Occurrence policies cover policyholders well after they stop paying for protection, which makes it easier for professionals to be covered if they move or start a new job. If you purchased a claims-made policy, you would need to purchase tail coverage along with the current policy for total coverage.
Who Benefits from Claims Made Insurance?
As previously mentioned, claims-made insurance policies are commonly used to protect against risks related to business operations. Such policies are used in collaboration with errors and omissions. They are also used to handle business claims made by employees that include wrongful termination, sexual harassment and discrimination.
Insurance companies are held to a high standard to defend the policyholder and pay for claims. The policy will include a specified period for when coverage applies and any claims made during that time.
Who Needs Occurrence Insurance?
If your business doesn’t invest in claims-made insurance, it should seriously consider the alternative of occurrence insurance. If your business has commercial general liability insurance coverage on an occurrence form and during the policy period a customer falls and breaks their arm, the claim is covered.
Even if the customer doesn’t report the injury until, say, a year after your policy expires, you are still protected. It is helpful to keep in mind that you do not need tail coverage if you already have occurrence insurance. You will likely end up paying more for occurrence insurance, though. Evaluate your needs for the business and make your decision from there on purchasing occurrence insurance.
Compare Business Insurance
Insurance companies like The Hartford, Simply Business, Coverwallet and B2Z are among the most useful and best for claims-made insurance. The Hartford is best known for comprehensive coverage and business owner’s policies. Simply Business rates are high for tailored coverage, while Coverwallet is best for start-ups, self-employed and small businesses. Finally, with B2Z, you can expect quality coverage for all your one-stop-shop needs.
Getting the Coverage You Need
Few people purchase claims-made insurance. The driving force behind this choice is the reasoning that many believe they won’t need protection. No matter though, claims-made insurance is critical protection to maintain. Benzinga offers advice and suggests consulting with a local insurance carrier to see if they can help you decide exactly how much protection you need for you and your organization. You never want to find yourself with little to no coverage.
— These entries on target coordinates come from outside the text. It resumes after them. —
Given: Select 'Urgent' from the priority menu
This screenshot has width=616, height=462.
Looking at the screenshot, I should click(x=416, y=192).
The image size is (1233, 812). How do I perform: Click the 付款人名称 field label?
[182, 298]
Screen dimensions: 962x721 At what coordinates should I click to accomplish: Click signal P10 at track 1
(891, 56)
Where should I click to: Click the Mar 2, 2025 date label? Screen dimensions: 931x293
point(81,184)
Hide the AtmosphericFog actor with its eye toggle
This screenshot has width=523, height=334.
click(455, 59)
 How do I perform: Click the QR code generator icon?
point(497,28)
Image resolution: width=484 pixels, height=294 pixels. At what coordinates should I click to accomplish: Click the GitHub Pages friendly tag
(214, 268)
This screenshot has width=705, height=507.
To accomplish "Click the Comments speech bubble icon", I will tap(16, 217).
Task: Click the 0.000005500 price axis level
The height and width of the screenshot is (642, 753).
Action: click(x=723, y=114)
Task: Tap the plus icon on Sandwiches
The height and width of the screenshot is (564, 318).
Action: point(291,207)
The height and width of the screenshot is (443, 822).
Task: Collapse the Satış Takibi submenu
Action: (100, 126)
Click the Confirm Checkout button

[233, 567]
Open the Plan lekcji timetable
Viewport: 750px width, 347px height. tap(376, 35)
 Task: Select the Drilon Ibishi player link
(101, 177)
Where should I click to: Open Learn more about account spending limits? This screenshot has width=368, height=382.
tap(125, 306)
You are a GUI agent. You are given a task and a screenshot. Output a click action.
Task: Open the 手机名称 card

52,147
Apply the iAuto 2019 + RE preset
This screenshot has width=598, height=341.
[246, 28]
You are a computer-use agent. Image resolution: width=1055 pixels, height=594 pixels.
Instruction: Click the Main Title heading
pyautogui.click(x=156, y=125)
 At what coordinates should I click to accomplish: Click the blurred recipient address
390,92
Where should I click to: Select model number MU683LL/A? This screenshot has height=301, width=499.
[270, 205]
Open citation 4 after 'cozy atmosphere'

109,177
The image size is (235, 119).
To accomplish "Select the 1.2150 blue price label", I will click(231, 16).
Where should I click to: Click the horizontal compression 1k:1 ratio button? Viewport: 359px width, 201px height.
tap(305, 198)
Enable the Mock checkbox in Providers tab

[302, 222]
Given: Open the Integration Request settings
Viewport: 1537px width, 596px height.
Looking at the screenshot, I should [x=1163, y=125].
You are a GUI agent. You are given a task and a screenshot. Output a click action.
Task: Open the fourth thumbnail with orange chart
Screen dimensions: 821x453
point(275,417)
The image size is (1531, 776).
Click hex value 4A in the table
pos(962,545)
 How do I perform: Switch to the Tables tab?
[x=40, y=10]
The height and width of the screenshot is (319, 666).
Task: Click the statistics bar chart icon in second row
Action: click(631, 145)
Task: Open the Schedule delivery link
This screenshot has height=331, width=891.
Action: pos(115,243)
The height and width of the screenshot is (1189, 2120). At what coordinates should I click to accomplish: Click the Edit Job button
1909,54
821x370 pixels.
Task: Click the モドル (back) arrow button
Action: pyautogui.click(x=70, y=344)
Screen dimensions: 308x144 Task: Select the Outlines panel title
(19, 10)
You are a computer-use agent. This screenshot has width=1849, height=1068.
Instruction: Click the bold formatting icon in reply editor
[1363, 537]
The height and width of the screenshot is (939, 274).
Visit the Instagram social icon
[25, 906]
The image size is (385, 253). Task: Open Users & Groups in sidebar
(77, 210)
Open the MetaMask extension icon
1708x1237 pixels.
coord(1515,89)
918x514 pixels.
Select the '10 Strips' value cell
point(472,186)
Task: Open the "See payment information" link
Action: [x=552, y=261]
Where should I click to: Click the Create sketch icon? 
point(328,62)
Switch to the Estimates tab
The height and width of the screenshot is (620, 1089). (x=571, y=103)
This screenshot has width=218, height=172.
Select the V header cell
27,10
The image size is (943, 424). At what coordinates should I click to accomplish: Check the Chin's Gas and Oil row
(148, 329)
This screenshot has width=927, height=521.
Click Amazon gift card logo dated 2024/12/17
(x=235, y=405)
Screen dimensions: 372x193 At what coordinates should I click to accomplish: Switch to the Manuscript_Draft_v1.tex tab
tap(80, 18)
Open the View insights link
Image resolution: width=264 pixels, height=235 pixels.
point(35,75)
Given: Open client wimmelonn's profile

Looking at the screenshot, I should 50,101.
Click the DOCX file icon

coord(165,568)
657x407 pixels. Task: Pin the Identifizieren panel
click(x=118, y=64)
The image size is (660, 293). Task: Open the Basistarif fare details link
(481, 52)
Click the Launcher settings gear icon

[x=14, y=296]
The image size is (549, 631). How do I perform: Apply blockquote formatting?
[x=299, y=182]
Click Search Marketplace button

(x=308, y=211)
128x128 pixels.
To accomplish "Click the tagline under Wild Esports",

Frequently Asked Questions
Which is better claims-made or occurrence?
A claims-made insurance policy offers protection whenever a claim is made against a company or professional. It works in your favor when a request for reimbursement is filed long after the initial incident. The caveat with this, though, is you are only covered as long as the incident took place while the claims-made insurance policy was active. If canceled, the claim isn’t covered unless the business purchased additional coverage.
Occurrence-based insurance protects the company and provides reimbursement for any incidents within a policy lifetime. Additional coverage may not be required, though, especially during a limbo period while transitioning to another insurer’s policy.
How does claims made insurance work?
The purpose behind claims-made insurance tends to be a little more complex than occurrence insurance policies because of tail coverage and retroactive dates. Only claims made during your policy period are covered under claims-made insurance. It isn’t necessary to determine when the bodily injury or property damage took place most of the time. One of the significant parts about claims-made insurance is that your claims today are covered by the policy you currently have. You are given the benefit of investing in policy limits related to the current economic and legal environment in which you operate your company.